How to Read Nutrition Labels

Uncategorized Dec 03, 2018

At the local grocery stores, you can usually find many manufacturers of the same type of food, especially the boxed cereal aisle where Kellogg's, Post and other brands are competing everyday with who has the healthiest, lowest sugar cereal, bars, breads, and other products on the market. Unfortunately, many manufacturers have forgotten about the consumer and have led them down the deception aisle. The first thing to be aware of on a food label is the serving size- all the other specification like calories, fat, sodium, etc. are based off of the serving size. Of course, you can get only 1-2 grams of fat in some products if the serving size is the size of a quarter. We know good and well that many of us will eat 3-4 times that amount and increase the amount of fat to about 8-10 grams per serving. Depending on the other ingredients and what the food is, this could be a lot of extra nutrients/calories for one (true) serving. The calories listed are for the serving size only- not the entire package. Of course, some items may say serving size: 1 bar or 2 - 1” pieces. Please be aware that the serving size is very important for you to determine how many calories are in that meal. For the most accurate serving size measurements, go with the gram measurement. Even if the serving is listed by volume and not by weight, there will usually be the weight equivalent listed on the label as well (in parenthesis).

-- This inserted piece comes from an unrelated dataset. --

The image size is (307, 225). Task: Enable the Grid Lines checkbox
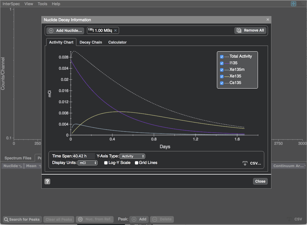tap(137, 163)
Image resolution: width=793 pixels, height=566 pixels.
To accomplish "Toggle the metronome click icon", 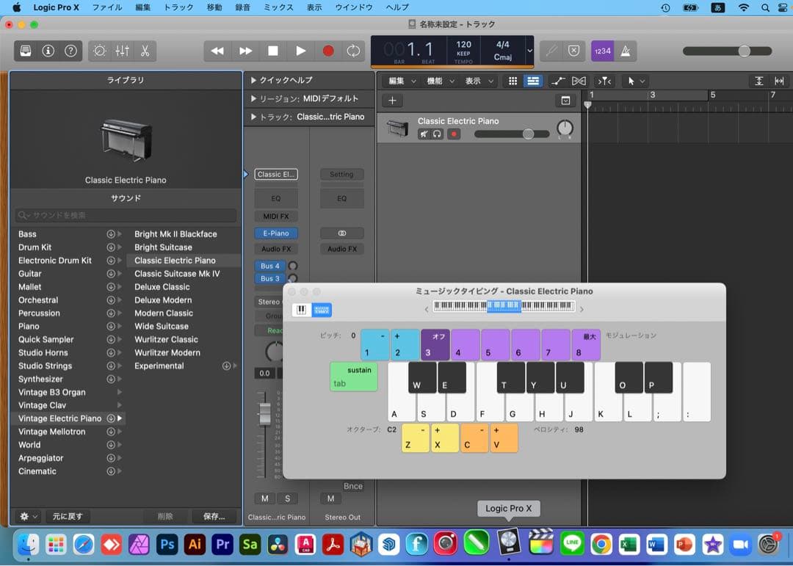I will pyautogui.click(x=626, y=51).
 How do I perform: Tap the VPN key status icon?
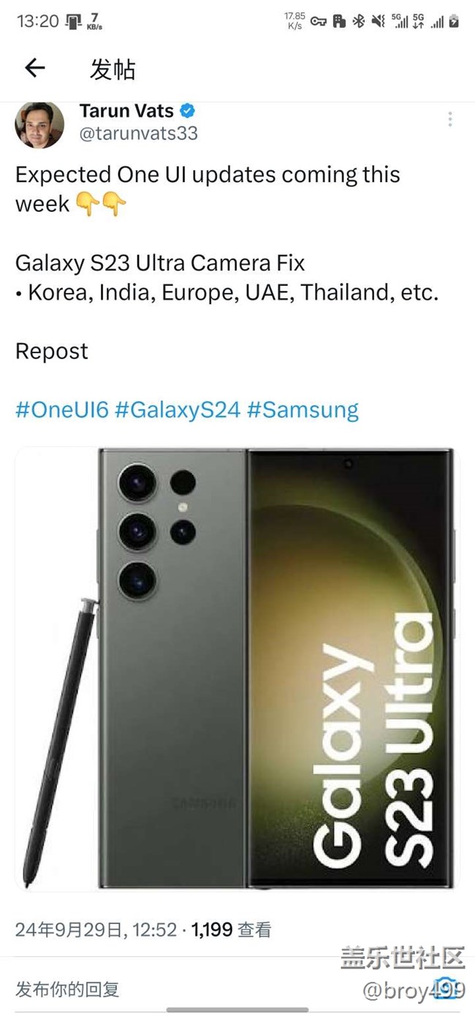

Another thing to keep an eye out for is false marketing on packaging. Claims like 'high protein', 'high fiber', 'whole grain' or 'low calorie' and even 'healthy' litter the aisles of grocery stores. Without any context, these words mean next to nothing. For a food that's really 'high protein', it should have at least 1 gram of protein for every 10 calories. Some items may seem like they have high protein when looking at ONLY the protein content. But when you compare the protein content to the carb/fat content, or the overall calorie content, the protein content can actually be pretty low in comparison (ex: a 'high protein' cereal with 10 grams of protein per serving, but 45 grams of carbs and 6 grams of fat).

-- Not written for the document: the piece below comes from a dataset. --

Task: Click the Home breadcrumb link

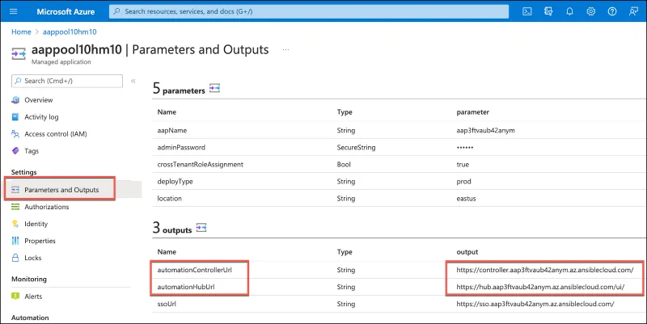Action: 20,31
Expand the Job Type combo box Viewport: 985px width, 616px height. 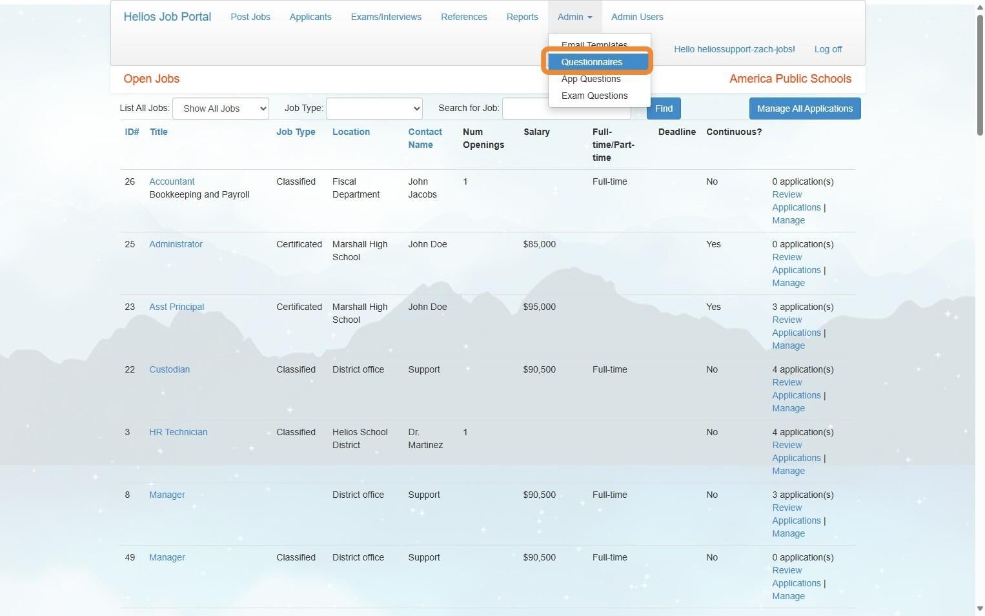tap(374, 108)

Carbohydrates, fats and proteins are listed by the weight in grams. For example, 5 grams of protein in one serving would have 20 calories for that serving: 1 gram of protein = 4 calories

1 gram of carbohydrates = 4 calories

1 gram of fat = 9 calories

This also brings me to caloric density of foods. You can eat a diet composed of entirely 'healthy' foods and still not be eating correctly. As seen above, fats are the highest calorie nutrient, so small portions of foods with high fat content will rack up the calories very quickly, meaning you can't eat as much for the same caloric value of something that might be lower in fat. This is also why things labeled as 'low-carb' 'keto-friendly' and 'low sugar' are not always the best option. Ingredients on the food label are listed in order of their weight per serving. For example, an item with high-fructose corn syrup as the first ingredient indicates that high fructose corn syrup is the most abundant ingredient in the recipe. Fructose is a sugar and sugar has 4 grams of carbohydrate (in the form sugars) in just one measly teaspoon. This means high sugar foods are typically very calorically dense as well. Sugar is not necessarily to be avoided, but too much sugar (if unused) will be stored as fat, just like any other nutrient.

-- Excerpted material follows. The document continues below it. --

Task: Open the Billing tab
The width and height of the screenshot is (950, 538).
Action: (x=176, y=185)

If you are trying to avoid excess fats/sugars due to pre-existing medical conditions (diabetes, hypertension, obesity, etc), food manufacturers and labels can also make it very hard to determine when you are making the best choice for your condition.

Remember, when reading a food label, there are many ways for a manufacturer to list fats and sugars. Here are a few examples: FATS:



-coconut cream





-hydrogenated vegetable fat/oil

-vegetable oil




-high fructose corn syrup

-barley malt



-invert sugar





Foods with higher fat/sugar contents won't necessarily set you back if you eat them in context with your overall caloric intake. For those with general body composition goals (and NOT pre-existing medical conditions) the biggest problem with high fat/sugar foods is that they are very high in calories, which can easily lead to overshooting on overall caloric intake, even when eaten in seemingly reasonable portions.

To determine the fat content in calories of a particular food, here is an example: 1 serving of Jiff peanut butter = 2 TBSP (32 grams). Calories = 190, Fat = 16 grams 1 gram of fat = 9 calories 16 X 9 = 144 calories in fat. 144 out of 190 calories is a pretty high percentage of calories coming from fat.

This is not to say you CAN'T have 32 grams (190 calories) of peanut butter and still reach stay within your caloric goals for the day, but it's something to keep an eye on.

In conclusion, do not be a victim of all the manufacturer and labeling hype out there. All the low-fat, low sodium and fat-free products could still be causing consumers to add unwanted pounds to their bodies. Just because it says “FAT-FREE” does not mean that it is necessarily a better option for you and your goals. You still have to burn more calories than you take in in order to lose body fat.